The Benefits of Curriculum
Professor Tyson LaRone
Brazilian Jiu-Jitsu is rooted in Matsuo Maeda’s teachings of Judo, which is why in its early development it ended up borrowing many traditions from the Kodokan, including the implementation of structured curriculum at most of its schools. However, as the style became more widespread in Brazil and especially when it was brought overseas, many schools began to reform the techniques that were taught and some decided to do away with curriculum altogether. Plenty of schools are very successful and produce high quality students with or without it, but I personally believe that curriculum can be useful for several reasons:
- Guidance – Having a clear expectation of the techniques and knowledge at each belt level provides direction for students, especially those who want to go above and beyond classes and do extra training on their own. If the instructor isn’t around, the curriculum can provide suggestions for what would be most productive to work on.

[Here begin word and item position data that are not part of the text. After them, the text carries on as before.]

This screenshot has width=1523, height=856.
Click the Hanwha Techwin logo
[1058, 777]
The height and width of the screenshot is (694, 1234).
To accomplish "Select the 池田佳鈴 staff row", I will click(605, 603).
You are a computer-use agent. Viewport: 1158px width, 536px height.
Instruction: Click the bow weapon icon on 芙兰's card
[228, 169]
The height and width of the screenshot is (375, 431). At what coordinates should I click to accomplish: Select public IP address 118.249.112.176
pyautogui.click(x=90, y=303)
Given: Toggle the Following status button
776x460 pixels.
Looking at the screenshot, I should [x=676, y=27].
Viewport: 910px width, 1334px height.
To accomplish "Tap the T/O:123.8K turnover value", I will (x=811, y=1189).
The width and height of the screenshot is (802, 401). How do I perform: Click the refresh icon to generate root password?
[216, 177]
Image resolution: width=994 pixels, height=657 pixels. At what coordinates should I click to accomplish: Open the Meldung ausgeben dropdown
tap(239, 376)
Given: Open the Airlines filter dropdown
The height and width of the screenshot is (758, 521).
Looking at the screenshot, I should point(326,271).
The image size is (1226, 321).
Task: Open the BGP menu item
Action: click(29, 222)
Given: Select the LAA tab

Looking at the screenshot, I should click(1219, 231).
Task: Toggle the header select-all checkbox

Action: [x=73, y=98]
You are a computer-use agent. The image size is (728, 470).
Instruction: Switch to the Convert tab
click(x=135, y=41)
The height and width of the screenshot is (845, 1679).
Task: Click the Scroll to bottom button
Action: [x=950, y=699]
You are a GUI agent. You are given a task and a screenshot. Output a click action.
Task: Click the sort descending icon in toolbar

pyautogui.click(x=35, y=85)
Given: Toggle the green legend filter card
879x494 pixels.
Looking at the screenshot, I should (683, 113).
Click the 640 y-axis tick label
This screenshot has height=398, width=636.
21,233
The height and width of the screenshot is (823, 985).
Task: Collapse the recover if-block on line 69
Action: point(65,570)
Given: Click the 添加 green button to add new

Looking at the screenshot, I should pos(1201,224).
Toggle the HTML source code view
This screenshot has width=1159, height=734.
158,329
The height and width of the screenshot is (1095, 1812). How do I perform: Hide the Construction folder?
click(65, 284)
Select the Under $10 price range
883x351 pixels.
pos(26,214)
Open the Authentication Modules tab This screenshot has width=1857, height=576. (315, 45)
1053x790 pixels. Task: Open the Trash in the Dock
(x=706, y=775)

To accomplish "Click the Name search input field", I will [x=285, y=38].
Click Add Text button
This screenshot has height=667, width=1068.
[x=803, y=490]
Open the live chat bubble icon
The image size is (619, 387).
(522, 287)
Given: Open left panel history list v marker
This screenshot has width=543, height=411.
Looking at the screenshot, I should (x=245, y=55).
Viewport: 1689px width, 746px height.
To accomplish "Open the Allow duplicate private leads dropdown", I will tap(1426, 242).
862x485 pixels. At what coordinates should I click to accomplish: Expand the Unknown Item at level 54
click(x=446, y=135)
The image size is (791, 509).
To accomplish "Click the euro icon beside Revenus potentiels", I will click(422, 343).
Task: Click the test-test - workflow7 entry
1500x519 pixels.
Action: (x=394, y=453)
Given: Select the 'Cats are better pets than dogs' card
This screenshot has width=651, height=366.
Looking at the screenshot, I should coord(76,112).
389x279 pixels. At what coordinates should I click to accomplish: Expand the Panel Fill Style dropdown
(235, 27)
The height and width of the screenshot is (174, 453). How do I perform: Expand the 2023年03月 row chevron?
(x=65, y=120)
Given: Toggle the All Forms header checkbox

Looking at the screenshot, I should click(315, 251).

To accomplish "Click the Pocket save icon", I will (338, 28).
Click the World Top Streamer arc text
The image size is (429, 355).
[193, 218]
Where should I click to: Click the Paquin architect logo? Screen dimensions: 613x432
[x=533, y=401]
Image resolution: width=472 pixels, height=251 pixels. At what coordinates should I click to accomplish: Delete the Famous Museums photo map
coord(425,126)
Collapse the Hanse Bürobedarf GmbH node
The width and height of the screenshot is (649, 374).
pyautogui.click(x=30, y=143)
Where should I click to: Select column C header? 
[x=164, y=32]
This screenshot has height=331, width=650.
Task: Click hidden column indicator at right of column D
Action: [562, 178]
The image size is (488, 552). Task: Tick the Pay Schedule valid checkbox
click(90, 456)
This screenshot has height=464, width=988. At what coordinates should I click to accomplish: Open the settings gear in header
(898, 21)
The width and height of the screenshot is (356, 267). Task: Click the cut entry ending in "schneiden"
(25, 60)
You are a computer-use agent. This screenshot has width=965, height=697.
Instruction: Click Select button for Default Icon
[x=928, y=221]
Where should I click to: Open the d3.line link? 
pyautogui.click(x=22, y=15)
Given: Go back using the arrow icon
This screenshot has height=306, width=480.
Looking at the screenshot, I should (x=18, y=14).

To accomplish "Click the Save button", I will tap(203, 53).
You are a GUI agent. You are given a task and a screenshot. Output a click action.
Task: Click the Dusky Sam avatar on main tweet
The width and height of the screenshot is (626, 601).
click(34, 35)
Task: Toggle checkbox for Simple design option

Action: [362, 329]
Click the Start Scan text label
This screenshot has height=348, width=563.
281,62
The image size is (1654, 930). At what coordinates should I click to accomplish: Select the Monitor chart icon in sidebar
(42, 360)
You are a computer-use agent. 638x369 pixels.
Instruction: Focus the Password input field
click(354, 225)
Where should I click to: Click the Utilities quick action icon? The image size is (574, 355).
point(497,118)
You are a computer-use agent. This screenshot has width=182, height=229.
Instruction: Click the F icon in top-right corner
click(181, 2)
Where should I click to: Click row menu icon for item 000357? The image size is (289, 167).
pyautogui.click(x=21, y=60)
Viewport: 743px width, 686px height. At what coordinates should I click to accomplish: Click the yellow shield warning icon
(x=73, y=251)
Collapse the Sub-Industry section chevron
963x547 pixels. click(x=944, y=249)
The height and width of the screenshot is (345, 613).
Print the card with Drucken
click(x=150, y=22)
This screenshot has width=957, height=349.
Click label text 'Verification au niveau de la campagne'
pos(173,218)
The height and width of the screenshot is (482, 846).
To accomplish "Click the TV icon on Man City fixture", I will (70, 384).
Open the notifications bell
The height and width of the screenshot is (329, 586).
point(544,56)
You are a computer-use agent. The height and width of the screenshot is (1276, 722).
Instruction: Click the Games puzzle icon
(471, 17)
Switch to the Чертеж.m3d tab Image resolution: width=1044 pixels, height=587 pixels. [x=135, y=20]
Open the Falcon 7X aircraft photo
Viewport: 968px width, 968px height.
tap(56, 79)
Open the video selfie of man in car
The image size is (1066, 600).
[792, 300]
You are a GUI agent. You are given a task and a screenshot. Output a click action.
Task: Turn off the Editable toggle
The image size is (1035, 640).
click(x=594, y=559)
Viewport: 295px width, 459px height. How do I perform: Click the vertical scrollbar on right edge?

- Well-Roundedness – Rolling is an important part of training, but sometimes a student can develop a particular game that funnels opponents through a certain range of positions and whether they win or lose they rarely end up in certain situations. As a result they can develop holes that aren’t immediately apparent, sometimes even until higher belt levels. If a student is graded based on well-rounded curriculum, it ensures that they’ll have at least a basic answer for attacks and defenses in all major positions.
- Consistency – With the basics of jiu-jitsu being taught similarly, it makes it much easier for instructors and students to cross-train at other schools within their affiliation. It also means that using the same frame of reference, instructors can be creative and work together on complex solutions and competition strategies while keeping their foundation solid.